Hans Hofmann’s first solo exhibition in New York was held at Peggy Guggenheim’s Art of This Century Gallery in 1944. Exuberant and powerful, the exhibited works showcased the breadth of his abilities from his manipulation of visual space to the emotive qualities of form and color in his pictorial compositions. As Cynthia Goodman notes in her essay for the current exhibition, this body of paintings and drawings, some originally seen in Guggenheim’s gallery, was significant because “it provided the first opportuinty for the New York art world to see his work” and firmly established Hofmann as “part of the critical dialogue but also an inextricable presence in the development of the then-nascent New York school of painting.”
In the studio, Elaine de Kooning remembers that he never sat down; he was constantly in motion, moving between his palette and his easel, applying paint in broad, lunging gestures. Hofmann often completed paintings in a single session. He believed “a work of art is finished from the point of view of the artist, when feeling and perception have resulted in a spiritual synthesis.”
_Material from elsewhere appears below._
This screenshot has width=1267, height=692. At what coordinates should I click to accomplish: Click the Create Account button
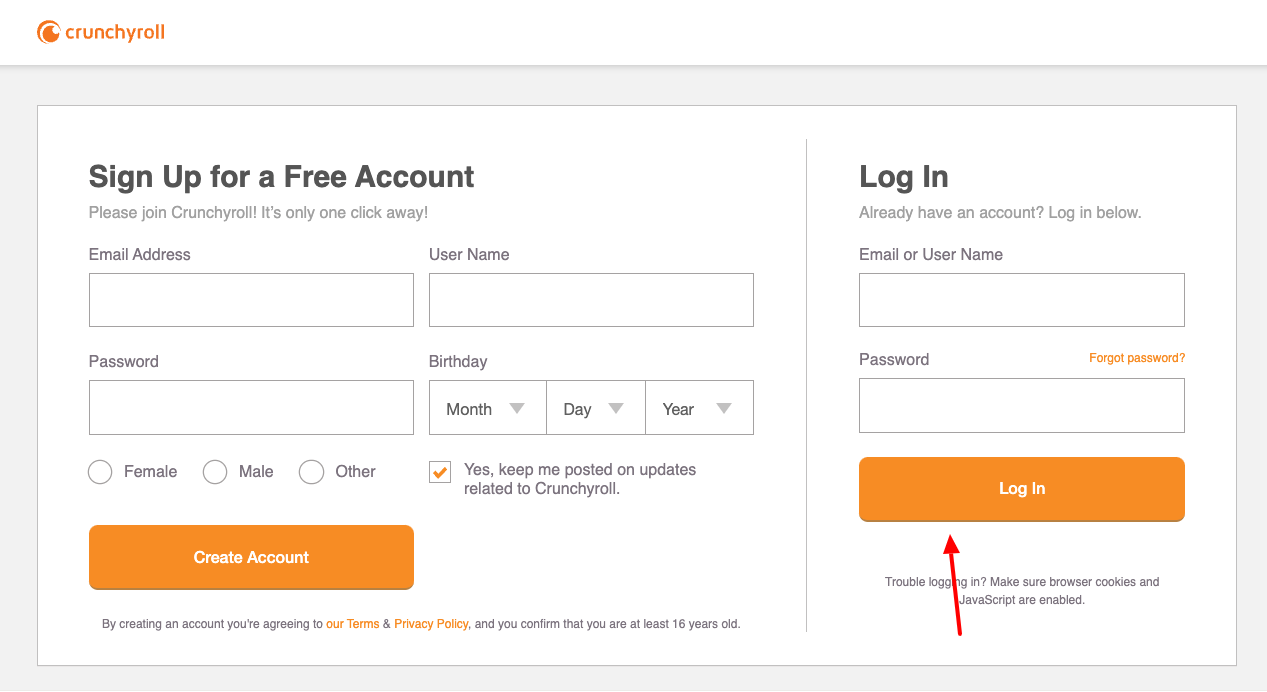(251, 557)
The 1940s were not only significant for Hofmann, but also for the entire group of artists in New York at this time who came to be known as the Abstract Expressionists.
Unlike his American counterparts, Hofmann spent formative years in Paris, absorbing a variety of artistic traditions, including the inception of
Fauvism, Cubism, and the artistic practices of Henri Matisse and Pablo Picasso; he was exposed to European modernism at its source. The work of Hofmann’s first New York solo exhibition at Peggy Guggenheim’s gallery reflects the range of his influences and how divergent his many styles were at any one point in his artistic career.
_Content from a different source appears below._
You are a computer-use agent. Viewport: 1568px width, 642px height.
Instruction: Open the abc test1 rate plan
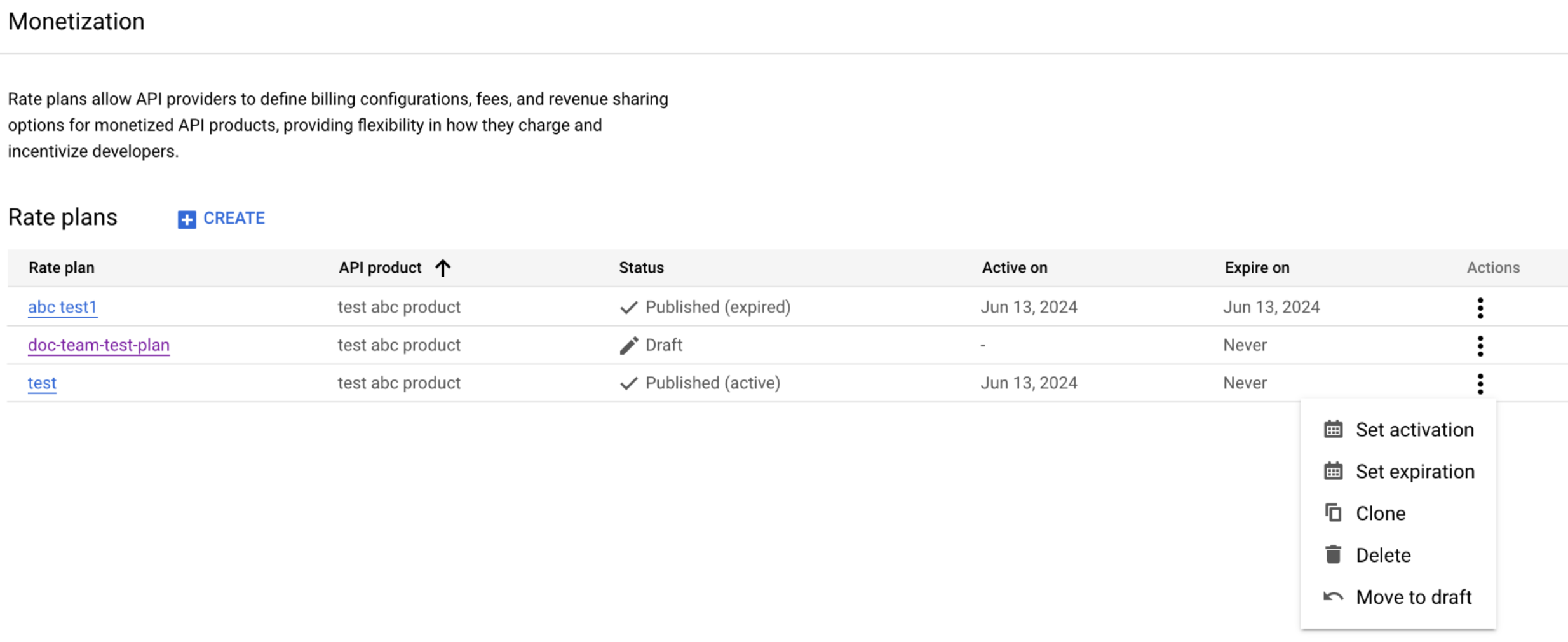pyautogui.click(x=62, y=306)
Hans Hofmann was born in Weissenburg in Bavaria, Germany, in 1880. He studied art in Paris, where he lived from 1904 to 1914. He returned to Germany in 1914, and in 1915, he opened an art school in Munich. In 1930, Hofmann traveled to the United States, and from 1930 to 1932, he taught at the University of California, Berkeley, and the Chouinard School of Art in Los Angeles. In 1932, Hofmann moved to New York. He taught at the Art Students League before opening the Hans Hofmann School of Fine Arts in 1933.
During his lifetime, Hofmann’s work was the subject of solo exhibitions at the Whitney Museum of American Art, New York, NY; The Museum of Modern Art, New York, NY; the University of California, Berkeley, Berkeley, CA; and the Santa Barbara Museum of Modern Art, Santa Barbara, CA. Hofmann was also selected, along with Philip Guston, Franz Kline, and Theodore Roszac, for the XXX Venice Biennale, Venice, Italy.
Hofmann’s work may be found in the permanent collections of The Museum of Modern Art, New York, NY; The Metropolitan Museum of Art, New York, NY; the Solomon R. Guggenheim Museum, New York, NY; the Whitney Museum of American Art, New York, NY; the National Gallery of Art, Washington, D.C.; among others.
Hofmann died in 1966 in New York at the age of 86.